> [GIVEN INSTRUCTION]
Copy out every row below word for word, changing nothing.

> [Saved data entries]
* START *

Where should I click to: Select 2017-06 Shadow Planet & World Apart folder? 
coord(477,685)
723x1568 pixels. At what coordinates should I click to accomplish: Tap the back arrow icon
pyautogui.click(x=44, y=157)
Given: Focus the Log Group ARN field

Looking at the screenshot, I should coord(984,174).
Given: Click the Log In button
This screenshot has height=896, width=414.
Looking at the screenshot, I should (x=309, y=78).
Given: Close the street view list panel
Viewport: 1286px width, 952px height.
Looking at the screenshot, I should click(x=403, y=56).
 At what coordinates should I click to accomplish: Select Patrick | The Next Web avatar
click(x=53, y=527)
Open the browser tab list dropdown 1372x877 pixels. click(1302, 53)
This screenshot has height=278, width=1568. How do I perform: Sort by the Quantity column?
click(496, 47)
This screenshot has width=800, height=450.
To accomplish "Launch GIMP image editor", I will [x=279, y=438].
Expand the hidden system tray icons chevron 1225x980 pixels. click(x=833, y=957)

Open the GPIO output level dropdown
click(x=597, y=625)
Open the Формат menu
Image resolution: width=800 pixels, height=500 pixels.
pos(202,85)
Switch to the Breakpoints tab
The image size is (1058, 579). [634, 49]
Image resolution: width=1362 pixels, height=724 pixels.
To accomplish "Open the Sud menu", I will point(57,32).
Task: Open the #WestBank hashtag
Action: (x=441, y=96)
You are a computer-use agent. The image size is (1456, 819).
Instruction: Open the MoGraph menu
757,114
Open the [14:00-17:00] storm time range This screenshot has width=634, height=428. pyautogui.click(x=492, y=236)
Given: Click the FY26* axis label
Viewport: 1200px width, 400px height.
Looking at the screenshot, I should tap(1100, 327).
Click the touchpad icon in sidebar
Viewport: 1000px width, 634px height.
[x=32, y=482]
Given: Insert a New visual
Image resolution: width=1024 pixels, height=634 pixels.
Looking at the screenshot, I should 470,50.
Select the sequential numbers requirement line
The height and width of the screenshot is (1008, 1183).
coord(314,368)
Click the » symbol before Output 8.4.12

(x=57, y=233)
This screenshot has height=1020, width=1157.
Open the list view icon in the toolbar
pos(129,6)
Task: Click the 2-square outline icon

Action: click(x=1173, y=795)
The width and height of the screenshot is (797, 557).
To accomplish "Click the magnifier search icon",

* END *

> [FINISHED EXERCISE]
Where should I click to: Select 2017-06 Shadow Planet & World Apart folder? 
coord(477,685)
723x1568 pixels. At what coordinates should I click to accomplish: Tap the back arrow icon
pyautogui.click(x=44, y=157)
Given: Focus the Log Group ARN field

Looking at the screenshot, I should coord(984,174).
Given: Click the Log In button
This screenshot has height=896, width=414.
Looking at the screenshot, I should (x=309, y=78).
Given: Close the street view list panel
Viewport: 1286px width, 952px height.
Looking at the screenshot, I should click(x=403, y=56).
 At what coordinates should I click to accomplish: Select Patrick | The Next Web avatar
click(x=53, y=527)
Open the browser tab list dropdown 1372x877 pixels. click(1302, 53)
This screenshot has height=278, width=1568. How do I perform: Sort by the Quantity column?
click(496, 47)
This screenshot has width=800, height=450.
To accomplish "Launch GIMP image editor", I will [x=279, y=438].
Expand the hidden system tray icons chevron 1225x980 pixels. click(x=833, y=957)

Open the GPIO output level dropdown
click(x=597, y=625)
Open the Формат menu
Image resolution: width=800 pixels, height=500 pixels.
pos(202,85)
Switch to the Breakpoints tab
The image size is (1058, 579). [634, 49]
Image resolution: width=1362 pixels, height=724 pixels.
To accomplish "Open the Sud menu", I will point(57,32).
Task: Open the #WestBank hashtag
Action: (x=441, y=96)
You are a computer-use agent. The image size is (1456, 819).
Instruction: Open the MoGraph menu
757,114
Open the [14:00-17:00] storm time range This screenshot has width=634, height=428. pyautogui.click(x=492, y=236)
Given: Click the FY26* axis label
Viewport: 1200px width, 400px height.
Looking at the screenshot, I should tap(1100, 327).
Click the touchpad icon in sidebar
Viewport: 1000px width, 634px height.
[x=32, y=482]
Given: Insert a New visual
Image resolution: width=1024 pixels, height=634 pixels.
Looking at the screenshot, I should 470,50.
Select the sequential numbers requirement line
The height and width of the screenshot is (1008, 1183).
coord(314,368)
Click the » symbol before Output 8.4.12

(x=57, y=233)
This screenshot has height=1020, width=1157.
Open the list view icon in the toolbar
pos(129,6)
Task: Click the 2-square outline icon

Action: click(x=1173, y=795)
The width and height of the screenshot is (797, 557).
To accomplish "Click the magnifier search icon",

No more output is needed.